__Assignment__.
Transcribe each record exactly, but omit pictures.

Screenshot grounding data
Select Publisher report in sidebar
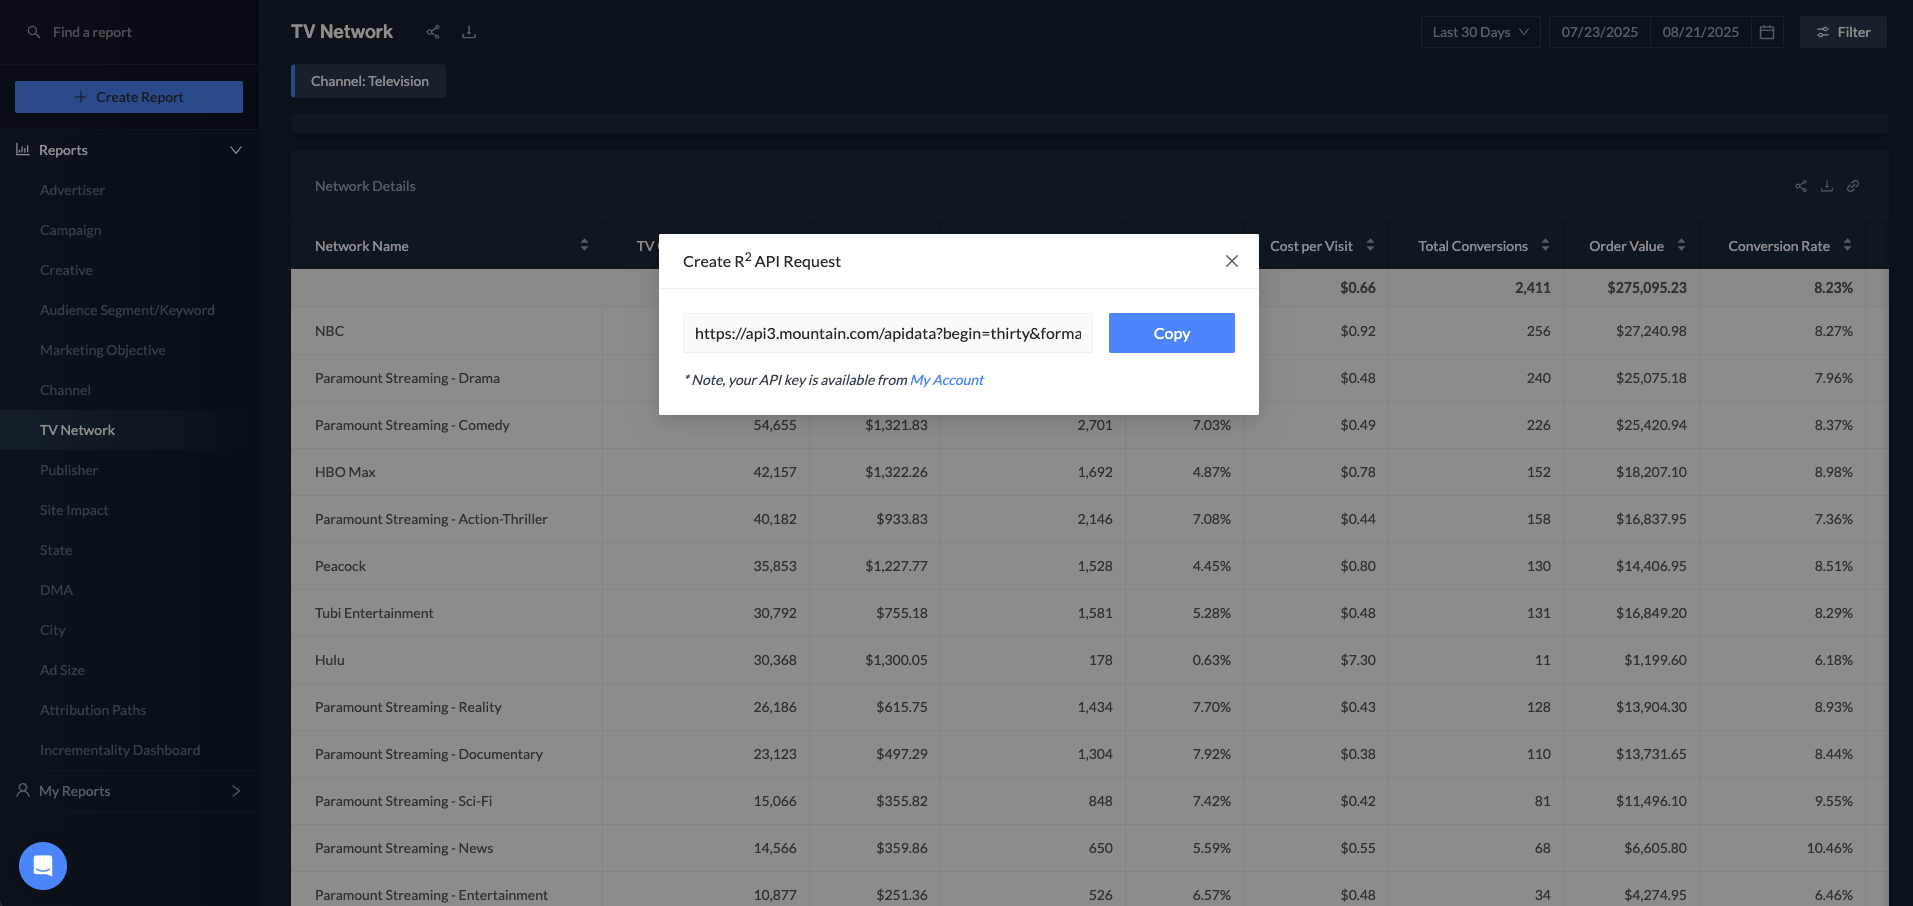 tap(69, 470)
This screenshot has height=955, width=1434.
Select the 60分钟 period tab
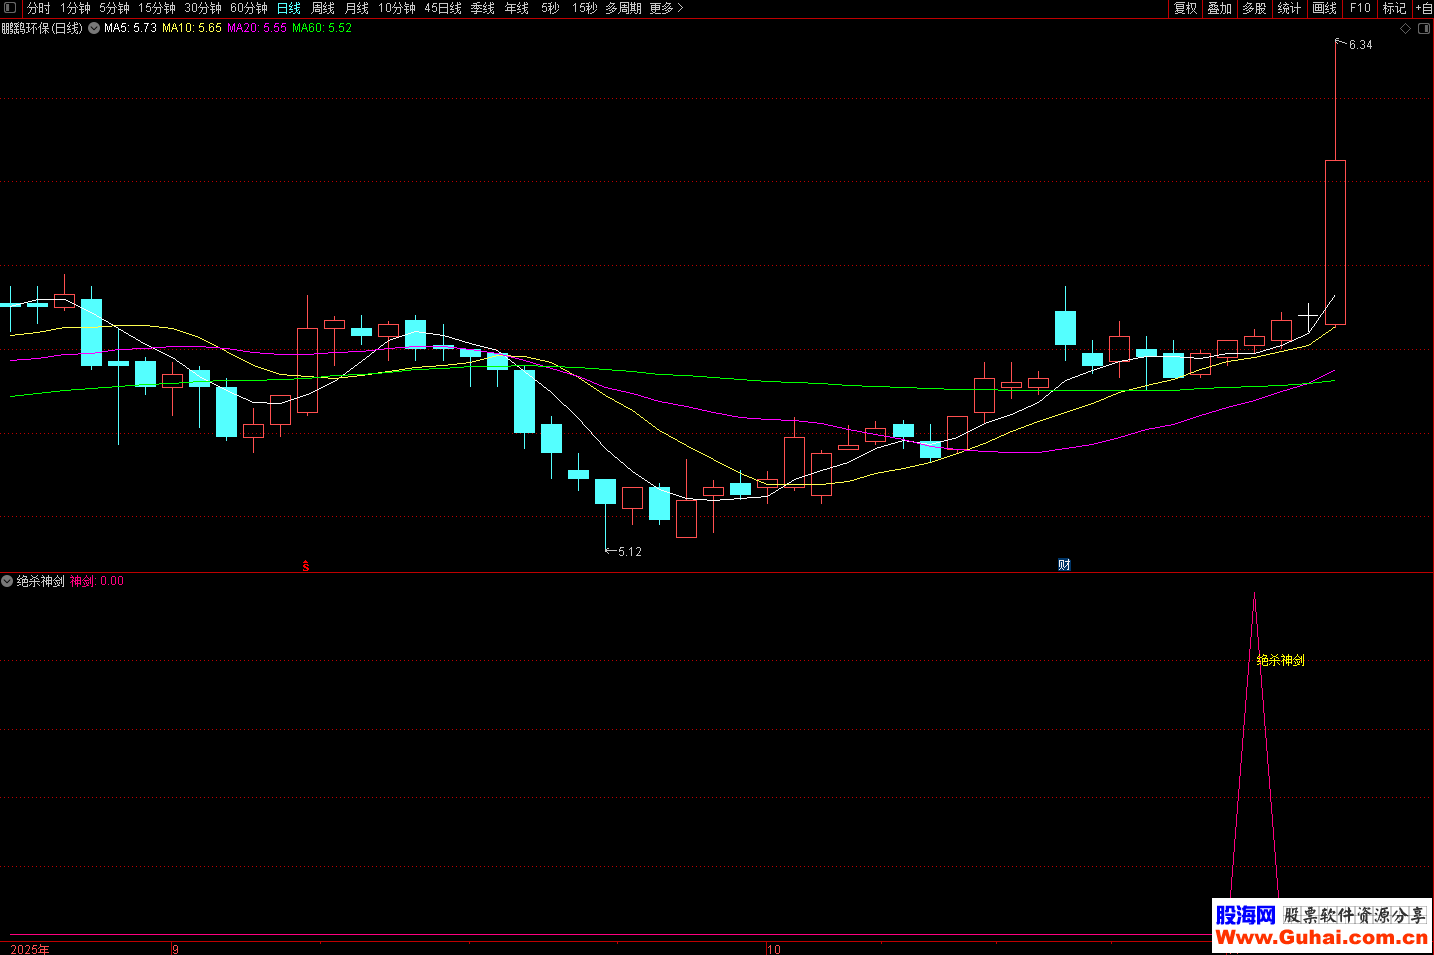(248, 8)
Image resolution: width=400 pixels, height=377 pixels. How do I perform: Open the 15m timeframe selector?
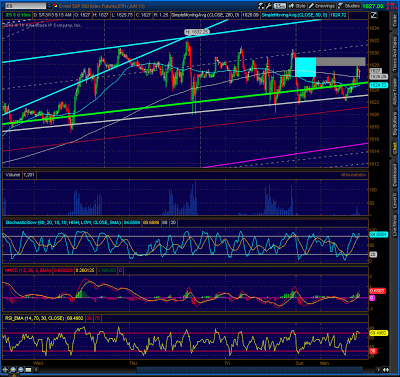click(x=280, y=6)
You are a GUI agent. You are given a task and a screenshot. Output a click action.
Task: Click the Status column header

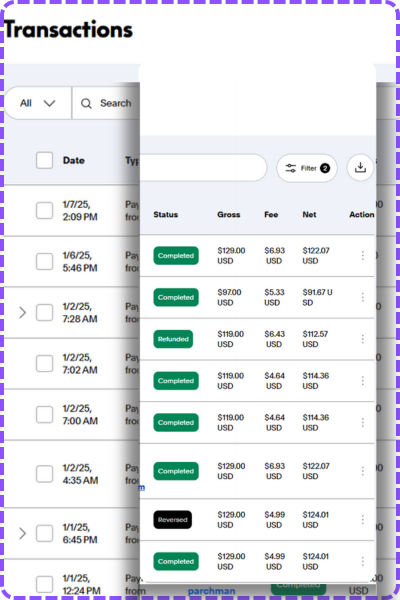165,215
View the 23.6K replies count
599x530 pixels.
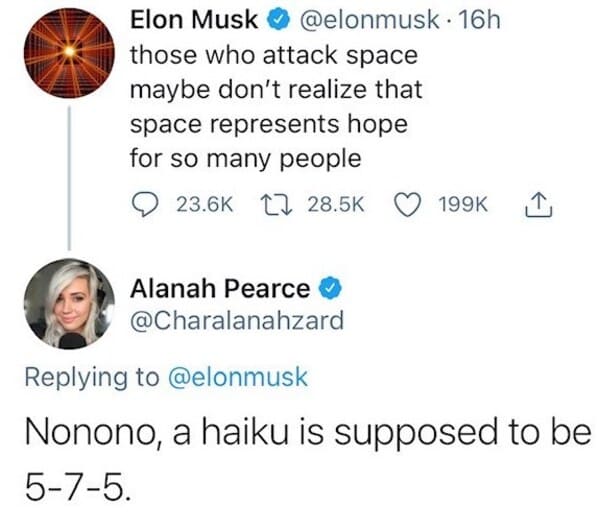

__Written response__.
Select Publisher report in sidebar
 tap(69, 470)
This screenshot has height=955, width=1434.
Select the 60分钟 period tab
(248, 8)
Image resolution: width=400 pixels, height=377 pixels. How do I perform: Open the 15m timeframe selector?
click(x=280, y=6)
You are a GUI agent. You are given a task and a screenshot. Output a click action.
Task: Click the Status column header

165,215
View the 23.6K replies count
599x530 pixels.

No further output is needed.